Efficient and effective no doubt, but environmentally friendly? Not particularly.

If you’re concerned about the contamination of your soil or water supply through the use of a store-bought synthetic herbicide, there may be an opportunity to try a more home-made approach to your weed extermination.

Here are just a few examples of herbicidal options that you can rustle up from common household items.

Boiling Water

That stuff that all plants and animals need to survive? If it’s hot enough, it can do the exact opposite. Just as a human doesn’t like to directly deal with water at 100C, plants also aren’t particularly fond. By bringing your freshly boiled kettle out into the garden and lightly pouring the water onto any unwanted growers, you’ll damage the leaves and stems enough to kill the weed quickly and easily.

Boiling water is about as non-selective as a herbicide gets, so be sure to take care with your aim. Boiling water is brilliant for weed growth between bricks and pavers, or anywhere else where accuracy of application isn’t paramount.

Throw Some Flame

The principle is the same as boiling water, but with the right tool flame weeding can be a far better spot weeder, as you can accurately target specific weeds that may be lurking in and amongst your flower bed favourites.

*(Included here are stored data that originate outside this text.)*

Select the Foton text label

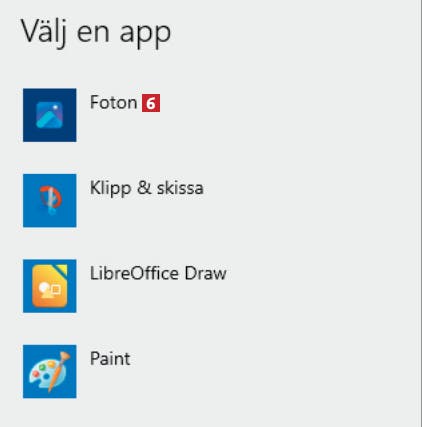coord(113,102)
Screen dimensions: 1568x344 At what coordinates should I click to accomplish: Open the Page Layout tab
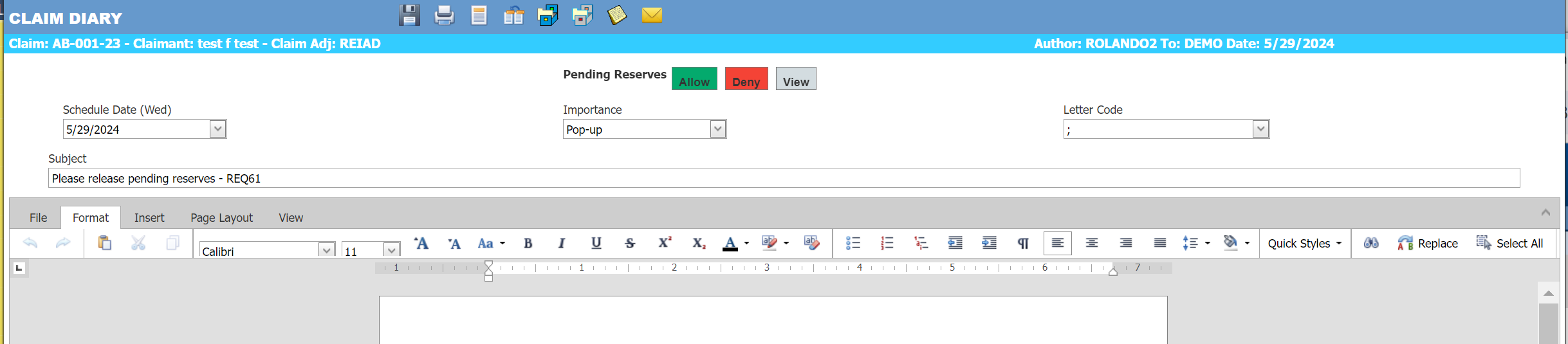[221, 218]
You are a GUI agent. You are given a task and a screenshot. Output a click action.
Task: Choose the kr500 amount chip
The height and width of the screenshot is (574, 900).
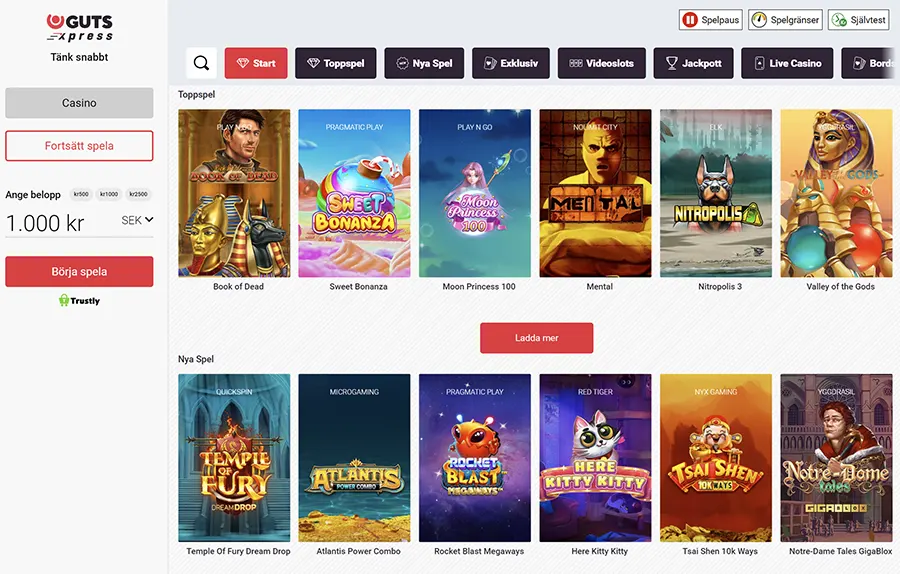click(81, 194)
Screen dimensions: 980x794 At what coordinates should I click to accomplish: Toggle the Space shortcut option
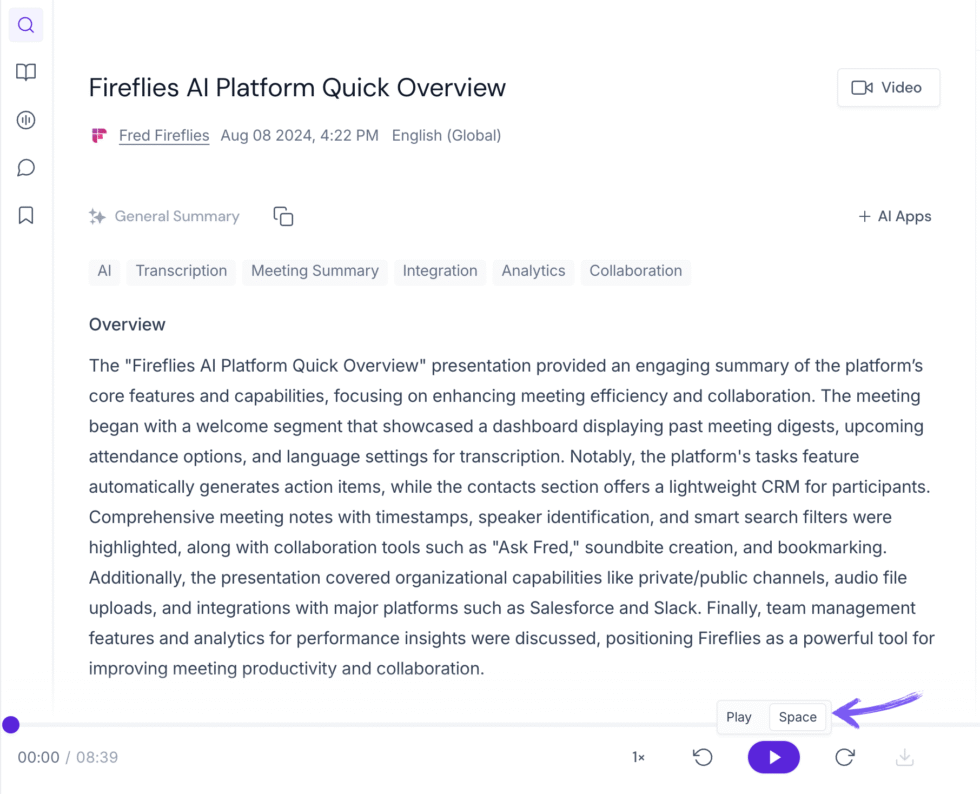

Applying a direct flame to the foliage will be enough to make most weeds keel over, but any that survive the first dose won’t get through repeated blazings. A flame-weeder can be bought or hired from most gardening stores, although in Australia it is to be done with the utmost care, and never in fire danger season.

Spray Some Salt

Back in the days of conquering lands and enslaving slaves, a ‘kick them while their down’ approach to newly captured territories was to salt the earth, stopping crops from growing and making people easier to suppress.

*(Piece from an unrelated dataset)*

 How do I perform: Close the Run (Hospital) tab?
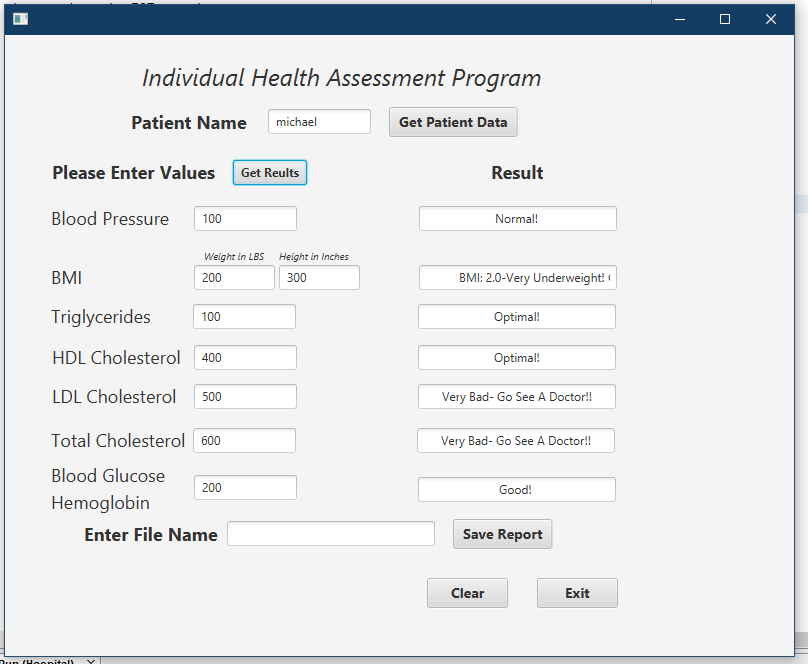click(90, 661)
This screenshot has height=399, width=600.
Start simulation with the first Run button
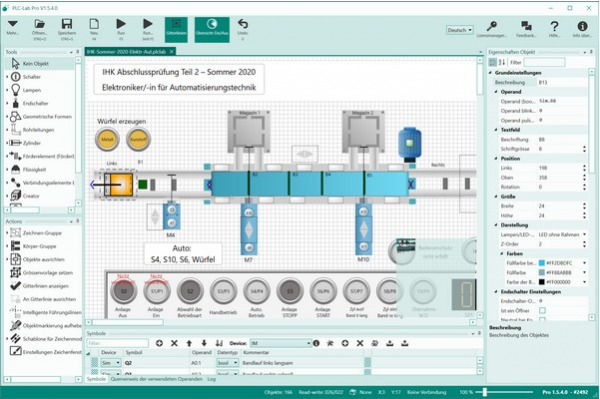click(x=121, y=28)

Rather than salting the soil and ruining its fertility, applying a spray solution directly to the plants is a far better bet. Dissolve 1 part salt into 6 parts water, then add a small amount of liquid soap (this helps the solution stick to the surface of the weeds). To avoid cross-contamination, covering nearby plants with plastic is advisable.

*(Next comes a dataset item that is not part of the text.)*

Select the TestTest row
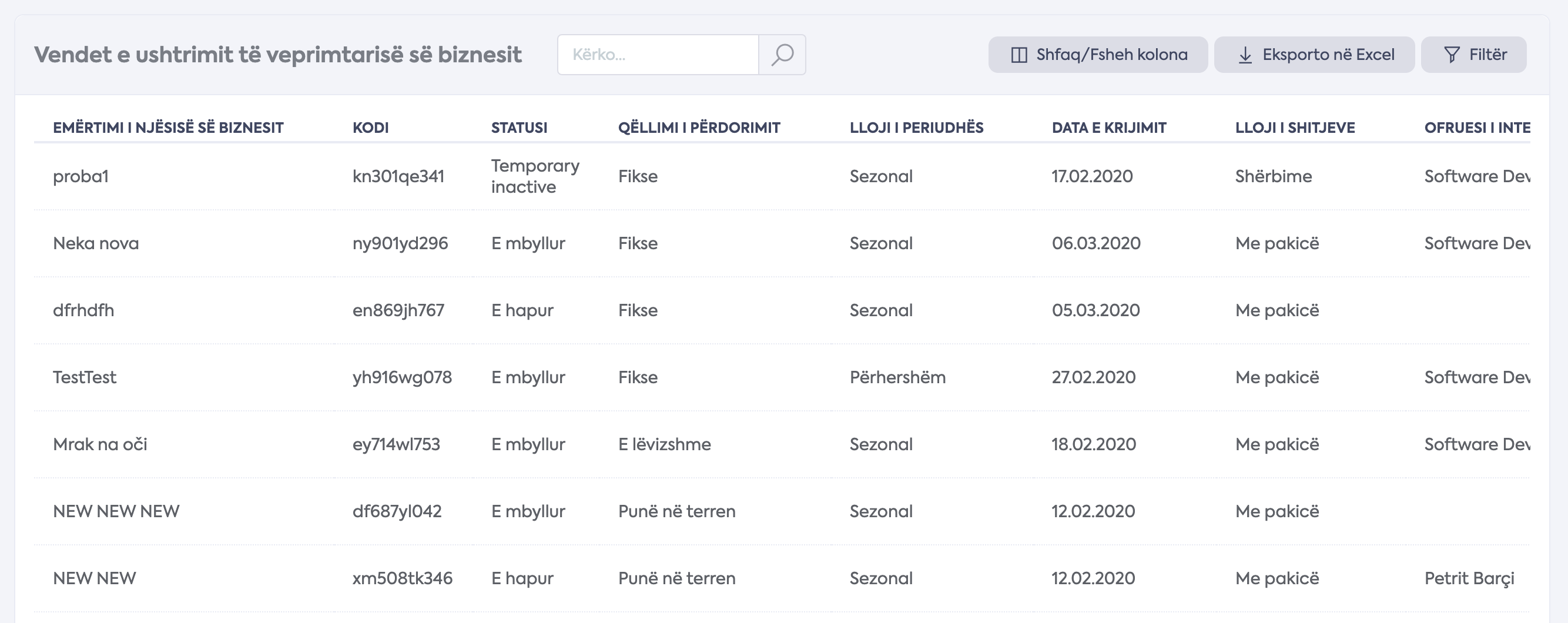This screenshot has width=1568, height=623. click(x=782, y=377)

Vinegar Doesn’t Just Preserve

The white vinegar that you pick up from the local supermarket has acetic acid in it – plants hate acetic acid. The off-the-shelf cooking vinegar will be about 5 percent acetic acid, and when it’s sprayed onto the leaves of most weeds, will soon brown them off until they’re dead.

Some weeds may be resilient enough to survive, in which case it may be worth considering a garden specific acetic concoction, available from most outdoor stores, that can have acid levels of up to 20 percent. The same rules apply with this as with the salt spray though – be careful where you spray it, and add dishwashing soap to assist the adherence.

Wash Their Mouths Out

Borax Soap, the age-old household cleaner, can actually double as a handy weed killer. Made from the Sodium Borate that naturally occurs in dried up lake beds, its combination of salts, acids and other minerals make it a cheap and effective option.

Simply dissolve 400 grams of powdered borax into 10 litres of water, fill your garden sprayer up, and apply directly to nuisance plants. As with all these remedies, they are non-selective and can affect the soil, so take care with spraying. With Borax you’ll also want to keep free of skin contact, as it can be very irritating.

When it comes to environmental friendliness though, nothing beats getting down on your knees and digging the weeds out separately. If this takes up too many hours, the techniques above may help in controlling your weeds without needing to rely on heavy duty synthetics.

As we’ve pointed out, using homemade weed killers or non-synthetic herbicidal techniques will usually result in the non-selective killing of plant life, but as long as you’re careful, it can result in a cheaper and more environmentally friendly way to control garden intruders.